Cristian Vogel


“… crafted through 2020’s solitude, anxiety and hope…”

Release Notes

Label: Endless Process
Release: The Rebirth Of Wonky
Date: February 4th, 2020
Mastered By: Helmut Erler
Artwork By: Luis Toledo

If you are a child of the 90s, and by that, I mean that you were born a decade and a half before, and spent your young adulthood in the rave scene, sitting back against cold warehouse walls vibrating with the bass of beating techno, collecting tracks pressed on 12″ to flog your sleeping neighbours, and driving for 5 hours at a time towards another empty space turned into a makeshift stage for worshipped DJs… if you are like me… then you are, of course, familiar with Cristian Vogel, who has made a career out of creating forward-thinking electronic music for labels such as Mille Plateaux, Force Inc., and revered Tresor. And as the decade rolled into the next millennium, this Santiago-born musician pushed sounds further, past beyond ongoing trend, with albums on Sub Rosa, NovaMute, and Shitkatapult, appearing on these pages once again, with The Inertials featured on the Best of 2013 list, Music For Crawling Through Abandoned Cities, and later Polyphonic Beings covered on the site in depth. So yes, I am a follower and avid fan. Which is why today I am excited to premiere a track from the upcoming album, titled The Rebirth Of Wonky, released on Endless Process February 4th. Oh, and I was able to ask Cristian questions on his process for this 25th full-length release!

Hello Cristian, where are you these days, and how are you coping with the lockdown situation?
I am in Amager, Copenhagen in a part of the city that is simultaneously gritty and beautiful. I have not travelled since my last gig, February 2020 at the Berlin Philharmonie. Since then I have been keeping fit, walking a lot, working on music, getting stoned every now and then, learning new tech stacks, home cooking and trying to figure out how our careers are going to survive all this. The pandemic has been catastrophic to the Arts. I’m glad I wasn’t really a touring musician anyway. I always much-preferred studio work than live shows. Just gotta figure out how to make ends meet working in an industry that doesn’t pay its creatives a penny combined with a devastated live culture. I won’t say it been a breeze, no – but I am healthy and fortunate, I live for music after all! So anyway, I made an optimised setup in our front room from the very start of the first lockdown, because I wasn’t sure if my partner (who is also a music producer) and I could work in the same studio like we did before.

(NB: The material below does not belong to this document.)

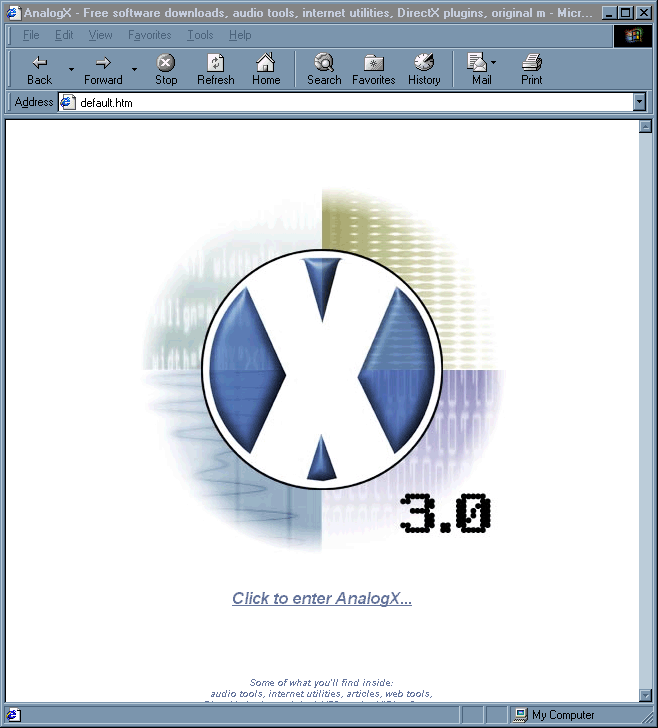Viewport: 658px width, 728px height.
Task: Open the Mail button dropdown
Action: click(x=493, y=63)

As it has evolved, the home setup has turned out pretty neat, I must say… everything is within arms reach and I buy and sell equipment on to get the optimal tooling for what I want to achieve in the studio. Neighbours have been quite understanding, all things considered. I wrote the new album here.

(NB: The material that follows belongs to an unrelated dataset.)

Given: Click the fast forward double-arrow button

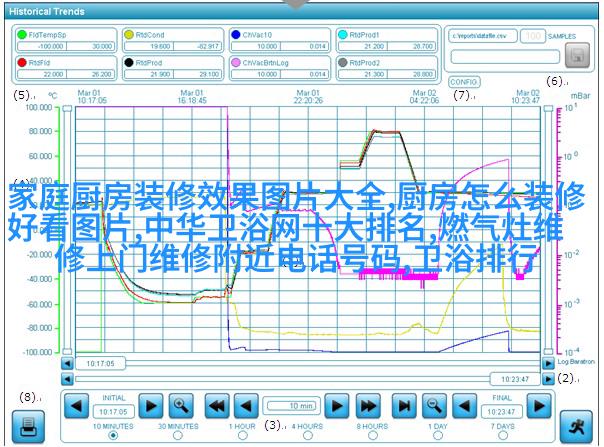Looking at the screenshot, I should [x=368, y=405].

How much of your new album was composed with Kyma and what other gear contributed towards the final production?
Actually, I didn’t work much with Kyma on this album – perhaps some touches here and there. Rather, I mostly went for electronics and modular synthesis all the way. My modular setup is a collection of carefully curated voltage-driven music computers and analog signal processors, all wired up together with loads and loads of patch cables. I also used a Sequential Circuits Pro3 and occasionally my vintage Oberheim Xpander (formerly owned by Nik Kershaw btw). Of the Eurorack modules, some favourites have been Monome Teletype, Grid, ALM Squidsalmple, SteadyStateFate Entity and many flavours of filtering. I also worked with some nice outboard for mixing, like API 8200 and Calrec MiniMixer Mk2. Digital mixing is done through pristine and versatile Metric Halo 3D convertors.

Any particular new techniques that you tried out for The Rebirth Of Wonky? And how has your approach to music composition changed in the last year, especially as it relates to isolation while dealing with anxiety and hope?
Not that I tried this as a ‘new technique’ but I didn’t really want to edit that much – it’s hard work and repetitive and encourages bad posture and anxiety thinking. I want to avoid getting stuck into the stutter process of flowing on instruments, then leaving that nice free mindset to seek some kind of perfectionist hell in the edit. I like the flow with all its modulations, abruptness, surprises. Deciding after the fact that there were loads of ‘mistakes’ and surgically removing them isn’t really what I’d call a ‘flow’. After all these years, I have developed a repulsion from that audio loop approach of certain DAWs and producers that will remain nameless. I prefer to choreograph a track as much as possible, finding places where I can flex and pivot the sounds, and record it all in a reliable way to multitrack for doing the final studio mixes from the sessions. I don’t mind doing a bit of nip and tuck, or a few nice digital effects on the DAW in the final mixdowns. But structurally, I keep things pretty much to refining the best out of a few days takes from intense patching. How that all relates to coping with anxiety and emphasising hope for humanity and nature each day – well, I guess the answer to that is in the results.